[Task item]: The lines from the top of the data down to the line with "The height and width of the screenshot is (1512, 2438)." should be repeated exactly, both ends included.

*** Opening Data extracts ***

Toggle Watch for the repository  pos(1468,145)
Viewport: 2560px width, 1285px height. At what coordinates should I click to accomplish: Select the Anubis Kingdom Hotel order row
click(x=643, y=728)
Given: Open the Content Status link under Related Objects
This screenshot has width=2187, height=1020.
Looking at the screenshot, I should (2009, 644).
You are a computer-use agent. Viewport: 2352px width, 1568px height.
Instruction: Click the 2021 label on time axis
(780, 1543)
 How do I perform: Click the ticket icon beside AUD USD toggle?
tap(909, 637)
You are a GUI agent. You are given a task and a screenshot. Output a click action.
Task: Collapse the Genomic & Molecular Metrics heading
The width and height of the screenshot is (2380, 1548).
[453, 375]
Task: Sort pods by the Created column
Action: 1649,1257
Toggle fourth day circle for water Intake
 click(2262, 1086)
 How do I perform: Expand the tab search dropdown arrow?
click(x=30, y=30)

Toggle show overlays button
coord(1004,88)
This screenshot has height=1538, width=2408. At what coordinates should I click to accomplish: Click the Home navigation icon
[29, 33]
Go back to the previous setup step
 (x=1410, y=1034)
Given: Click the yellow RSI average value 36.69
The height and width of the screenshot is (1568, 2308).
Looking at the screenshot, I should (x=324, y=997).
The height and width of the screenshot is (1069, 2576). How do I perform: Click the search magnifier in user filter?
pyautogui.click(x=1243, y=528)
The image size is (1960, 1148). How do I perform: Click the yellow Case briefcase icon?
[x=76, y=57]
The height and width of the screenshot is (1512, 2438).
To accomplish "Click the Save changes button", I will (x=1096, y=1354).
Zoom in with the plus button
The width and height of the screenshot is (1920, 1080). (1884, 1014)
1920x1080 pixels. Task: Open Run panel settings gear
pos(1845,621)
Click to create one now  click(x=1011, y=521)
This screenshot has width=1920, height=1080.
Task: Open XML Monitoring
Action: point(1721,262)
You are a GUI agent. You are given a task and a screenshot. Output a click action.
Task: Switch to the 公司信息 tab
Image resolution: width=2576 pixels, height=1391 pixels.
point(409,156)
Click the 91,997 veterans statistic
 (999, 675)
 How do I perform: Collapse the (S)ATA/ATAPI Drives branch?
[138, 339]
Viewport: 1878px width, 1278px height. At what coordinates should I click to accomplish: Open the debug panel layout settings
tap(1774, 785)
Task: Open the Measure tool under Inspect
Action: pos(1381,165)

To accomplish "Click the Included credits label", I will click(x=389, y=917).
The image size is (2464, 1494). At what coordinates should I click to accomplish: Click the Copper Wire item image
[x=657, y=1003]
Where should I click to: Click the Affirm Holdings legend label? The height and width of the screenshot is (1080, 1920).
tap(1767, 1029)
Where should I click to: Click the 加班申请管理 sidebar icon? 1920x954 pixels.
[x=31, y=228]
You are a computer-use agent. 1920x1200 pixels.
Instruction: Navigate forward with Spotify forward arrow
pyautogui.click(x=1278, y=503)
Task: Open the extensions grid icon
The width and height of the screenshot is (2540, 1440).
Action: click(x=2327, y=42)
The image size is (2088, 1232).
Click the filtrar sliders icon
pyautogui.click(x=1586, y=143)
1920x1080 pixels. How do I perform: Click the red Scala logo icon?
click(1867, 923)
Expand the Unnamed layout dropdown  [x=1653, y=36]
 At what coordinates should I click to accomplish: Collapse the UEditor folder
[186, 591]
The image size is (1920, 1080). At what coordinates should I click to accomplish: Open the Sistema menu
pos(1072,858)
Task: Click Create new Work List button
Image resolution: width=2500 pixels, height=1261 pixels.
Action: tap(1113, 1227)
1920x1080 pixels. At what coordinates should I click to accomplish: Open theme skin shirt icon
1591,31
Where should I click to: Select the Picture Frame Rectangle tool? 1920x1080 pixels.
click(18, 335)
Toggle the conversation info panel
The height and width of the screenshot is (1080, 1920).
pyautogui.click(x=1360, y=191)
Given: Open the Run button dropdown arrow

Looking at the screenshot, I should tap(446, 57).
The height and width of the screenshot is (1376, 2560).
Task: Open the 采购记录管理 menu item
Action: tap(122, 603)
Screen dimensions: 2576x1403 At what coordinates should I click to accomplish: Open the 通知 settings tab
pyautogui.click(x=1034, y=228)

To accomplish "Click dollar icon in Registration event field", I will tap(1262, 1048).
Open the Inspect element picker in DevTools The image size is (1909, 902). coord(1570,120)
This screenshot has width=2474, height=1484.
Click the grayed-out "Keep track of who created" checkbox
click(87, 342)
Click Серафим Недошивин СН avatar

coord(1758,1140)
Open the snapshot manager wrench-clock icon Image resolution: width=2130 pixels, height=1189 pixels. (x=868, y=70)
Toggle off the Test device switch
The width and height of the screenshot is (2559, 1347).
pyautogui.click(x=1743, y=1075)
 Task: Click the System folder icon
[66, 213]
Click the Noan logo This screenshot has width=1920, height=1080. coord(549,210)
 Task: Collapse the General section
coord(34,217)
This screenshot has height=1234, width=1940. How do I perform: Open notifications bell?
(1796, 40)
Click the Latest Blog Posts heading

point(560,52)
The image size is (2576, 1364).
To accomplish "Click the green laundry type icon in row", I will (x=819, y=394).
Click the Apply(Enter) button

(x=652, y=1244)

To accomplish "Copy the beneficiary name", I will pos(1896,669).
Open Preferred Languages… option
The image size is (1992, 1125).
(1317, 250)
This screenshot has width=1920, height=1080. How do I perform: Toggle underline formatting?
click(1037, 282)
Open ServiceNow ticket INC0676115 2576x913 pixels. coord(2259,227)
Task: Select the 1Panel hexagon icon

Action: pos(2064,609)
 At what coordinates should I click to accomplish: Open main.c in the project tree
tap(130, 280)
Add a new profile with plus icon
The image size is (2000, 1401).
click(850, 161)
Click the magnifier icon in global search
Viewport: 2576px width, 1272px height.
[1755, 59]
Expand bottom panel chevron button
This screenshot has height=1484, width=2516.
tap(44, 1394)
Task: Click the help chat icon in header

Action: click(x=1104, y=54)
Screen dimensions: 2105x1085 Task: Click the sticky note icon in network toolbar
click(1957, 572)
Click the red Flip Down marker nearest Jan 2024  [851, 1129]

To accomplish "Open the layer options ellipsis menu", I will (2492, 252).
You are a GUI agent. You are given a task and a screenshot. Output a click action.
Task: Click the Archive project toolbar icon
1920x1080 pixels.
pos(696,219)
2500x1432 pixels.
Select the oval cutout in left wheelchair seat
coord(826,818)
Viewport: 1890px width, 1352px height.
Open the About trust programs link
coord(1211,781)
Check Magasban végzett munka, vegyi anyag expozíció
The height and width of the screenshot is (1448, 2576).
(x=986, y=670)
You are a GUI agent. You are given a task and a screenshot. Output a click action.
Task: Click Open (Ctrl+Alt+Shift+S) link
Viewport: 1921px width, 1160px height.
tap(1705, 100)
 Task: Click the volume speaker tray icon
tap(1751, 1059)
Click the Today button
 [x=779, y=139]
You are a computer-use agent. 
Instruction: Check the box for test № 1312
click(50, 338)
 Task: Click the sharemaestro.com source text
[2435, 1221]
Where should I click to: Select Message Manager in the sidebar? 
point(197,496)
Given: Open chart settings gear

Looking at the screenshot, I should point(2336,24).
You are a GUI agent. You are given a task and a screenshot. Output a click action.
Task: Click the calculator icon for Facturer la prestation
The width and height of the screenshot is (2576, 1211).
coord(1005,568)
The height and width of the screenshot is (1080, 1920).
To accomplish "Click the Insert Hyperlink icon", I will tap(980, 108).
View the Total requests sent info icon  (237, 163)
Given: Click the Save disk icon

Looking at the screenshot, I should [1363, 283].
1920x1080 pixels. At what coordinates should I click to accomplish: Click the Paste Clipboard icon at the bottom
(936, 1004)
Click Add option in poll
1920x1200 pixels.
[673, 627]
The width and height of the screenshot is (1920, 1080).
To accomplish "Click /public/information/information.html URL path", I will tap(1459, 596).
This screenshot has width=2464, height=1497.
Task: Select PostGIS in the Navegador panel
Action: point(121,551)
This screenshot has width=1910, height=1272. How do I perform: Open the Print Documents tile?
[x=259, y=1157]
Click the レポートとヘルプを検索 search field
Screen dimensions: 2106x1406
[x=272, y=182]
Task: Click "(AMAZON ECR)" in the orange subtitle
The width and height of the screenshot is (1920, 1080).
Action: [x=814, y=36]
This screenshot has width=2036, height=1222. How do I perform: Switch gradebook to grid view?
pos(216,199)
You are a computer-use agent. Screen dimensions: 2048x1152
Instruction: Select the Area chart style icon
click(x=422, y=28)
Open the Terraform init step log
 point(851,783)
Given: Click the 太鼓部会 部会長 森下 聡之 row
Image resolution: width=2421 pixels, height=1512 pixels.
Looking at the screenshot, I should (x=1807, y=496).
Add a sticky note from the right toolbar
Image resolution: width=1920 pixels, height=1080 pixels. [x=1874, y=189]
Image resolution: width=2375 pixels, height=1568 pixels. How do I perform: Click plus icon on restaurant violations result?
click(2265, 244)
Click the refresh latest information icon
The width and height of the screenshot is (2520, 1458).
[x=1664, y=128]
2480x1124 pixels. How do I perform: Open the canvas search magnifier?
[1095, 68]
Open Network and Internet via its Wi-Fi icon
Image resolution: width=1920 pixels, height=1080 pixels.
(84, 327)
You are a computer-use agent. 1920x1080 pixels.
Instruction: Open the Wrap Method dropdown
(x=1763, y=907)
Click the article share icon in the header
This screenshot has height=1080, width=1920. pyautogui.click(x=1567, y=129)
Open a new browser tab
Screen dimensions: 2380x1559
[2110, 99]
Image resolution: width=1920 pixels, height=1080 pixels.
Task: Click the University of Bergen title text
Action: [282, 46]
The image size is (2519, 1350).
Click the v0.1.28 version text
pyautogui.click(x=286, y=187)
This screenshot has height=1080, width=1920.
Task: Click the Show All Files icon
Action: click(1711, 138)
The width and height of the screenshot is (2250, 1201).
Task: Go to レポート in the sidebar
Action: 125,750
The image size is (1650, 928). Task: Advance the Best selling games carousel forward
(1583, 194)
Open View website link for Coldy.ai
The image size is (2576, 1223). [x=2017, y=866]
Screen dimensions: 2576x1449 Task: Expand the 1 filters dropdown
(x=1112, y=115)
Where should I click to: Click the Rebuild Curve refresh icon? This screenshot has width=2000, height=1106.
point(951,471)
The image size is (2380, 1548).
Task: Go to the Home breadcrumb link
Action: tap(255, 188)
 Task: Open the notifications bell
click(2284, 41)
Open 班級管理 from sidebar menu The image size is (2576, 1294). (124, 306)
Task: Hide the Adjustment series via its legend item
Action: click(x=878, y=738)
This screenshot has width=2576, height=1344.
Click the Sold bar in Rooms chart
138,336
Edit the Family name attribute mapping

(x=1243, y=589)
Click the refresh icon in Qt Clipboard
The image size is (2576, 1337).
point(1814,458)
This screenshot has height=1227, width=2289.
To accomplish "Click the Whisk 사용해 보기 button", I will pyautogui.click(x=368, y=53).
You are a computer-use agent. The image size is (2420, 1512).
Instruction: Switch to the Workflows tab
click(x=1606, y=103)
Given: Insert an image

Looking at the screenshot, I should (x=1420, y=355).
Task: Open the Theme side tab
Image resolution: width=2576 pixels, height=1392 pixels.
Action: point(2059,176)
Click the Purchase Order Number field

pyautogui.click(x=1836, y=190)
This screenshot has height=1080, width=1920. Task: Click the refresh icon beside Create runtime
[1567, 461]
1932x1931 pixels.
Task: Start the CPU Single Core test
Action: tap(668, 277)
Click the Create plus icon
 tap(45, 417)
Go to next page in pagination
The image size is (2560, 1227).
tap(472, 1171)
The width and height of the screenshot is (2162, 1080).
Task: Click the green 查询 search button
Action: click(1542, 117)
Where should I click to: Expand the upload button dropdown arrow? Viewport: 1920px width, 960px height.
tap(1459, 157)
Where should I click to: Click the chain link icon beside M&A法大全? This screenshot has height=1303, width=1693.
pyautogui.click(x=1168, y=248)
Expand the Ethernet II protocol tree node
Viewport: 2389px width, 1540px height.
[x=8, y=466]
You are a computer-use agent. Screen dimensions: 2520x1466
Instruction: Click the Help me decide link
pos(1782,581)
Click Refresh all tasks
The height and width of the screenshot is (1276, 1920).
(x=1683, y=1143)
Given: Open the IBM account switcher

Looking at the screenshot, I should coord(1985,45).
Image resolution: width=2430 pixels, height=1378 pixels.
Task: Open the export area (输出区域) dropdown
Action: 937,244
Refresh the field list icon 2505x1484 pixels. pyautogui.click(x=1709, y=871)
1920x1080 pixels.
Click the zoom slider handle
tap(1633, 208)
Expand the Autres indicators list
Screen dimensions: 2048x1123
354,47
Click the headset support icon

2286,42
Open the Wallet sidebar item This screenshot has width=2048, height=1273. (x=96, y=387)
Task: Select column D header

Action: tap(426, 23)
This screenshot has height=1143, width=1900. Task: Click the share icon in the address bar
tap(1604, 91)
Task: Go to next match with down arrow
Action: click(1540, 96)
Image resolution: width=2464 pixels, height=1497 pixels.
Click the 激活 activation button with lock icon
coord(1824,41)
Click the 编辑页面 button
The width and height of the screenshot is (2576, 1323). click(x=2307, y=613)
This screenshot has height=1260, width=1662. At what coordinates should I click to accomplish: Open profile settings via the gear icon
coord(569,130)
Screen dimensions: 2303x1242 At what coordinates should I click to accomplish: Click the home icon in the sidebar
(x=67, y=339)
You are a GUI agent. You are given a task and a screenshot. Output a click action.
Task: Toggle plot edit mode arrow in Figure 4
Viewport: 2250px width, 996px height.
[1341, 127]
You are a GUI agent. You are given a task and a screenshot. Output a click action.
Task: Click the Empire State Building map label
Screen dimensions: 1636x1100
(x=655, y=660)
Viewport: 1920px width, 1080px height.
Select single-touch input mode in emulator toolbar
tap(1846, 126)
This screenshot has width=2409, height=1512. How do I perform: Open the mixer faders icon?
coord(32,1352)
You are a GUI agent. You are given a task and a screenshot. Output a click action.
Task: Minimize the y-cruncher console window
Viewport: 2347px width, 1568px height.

*** Closing Data extracts ***

[Exercise output]:
Toggle Watch for the repository  pos(1468,145)
Viewport: 2560px width, 1285px height. At what coordinates should I click to accomplish: Select the Anubis Kingdom Hotel order row
click(x=643, y=728)
Given: Open the Content Status link under Related Objects
This screenshot has width=2187, height=1020.
Looking at the screenshot, I should (2009, 644).
You are a computer-use agent. Viewport: 2352px width, 1568px height.
Instruction: Click the 2021 label on time axis
(780, 1543)
 How do I perform: Click the ticket icon beside AUD USD toggle?
tap(909, 637)
You are a GUI agent. You are given a task and a screenshot. Output a click action.
Task: Collapse the Genomic & Molecular Metrics heading
The width and height of the screenshot is (2380, 1548).
[453, 375]
Task: Sort pods by the Created column
Action: 1649,1257
Toggle fourth day circle for water Intake
 click(2262, 1086)
 How do I perform: Expand the tab search dropdown arrow?
click(x=30, y=30)

Toggle show overlays button
coord(1004,88)
This screenshot has height=1538, width=2408. At what coordinates should I click to accomplish: Click the Home navigation icon
[29, 33]
Go back to the previous setup step
 (x=1410, y=1034)
Given: Click the yellow RSI average value 36.69
The height and width of the screenshot is (1568, 2308).
Looking at the screenshot, I should (x=324, y=997).
The height and width of the screenshot is (1069, 2576). How do I perform: Click the search magnifier in user filter?
pyautogui.click(x=1243, y=528)
The image size is (1960, 1148). How do I perform: Click the yellow Case briefcase icon?
[x=76, y=57]
The height and width of the screenshot is (1512, 2438).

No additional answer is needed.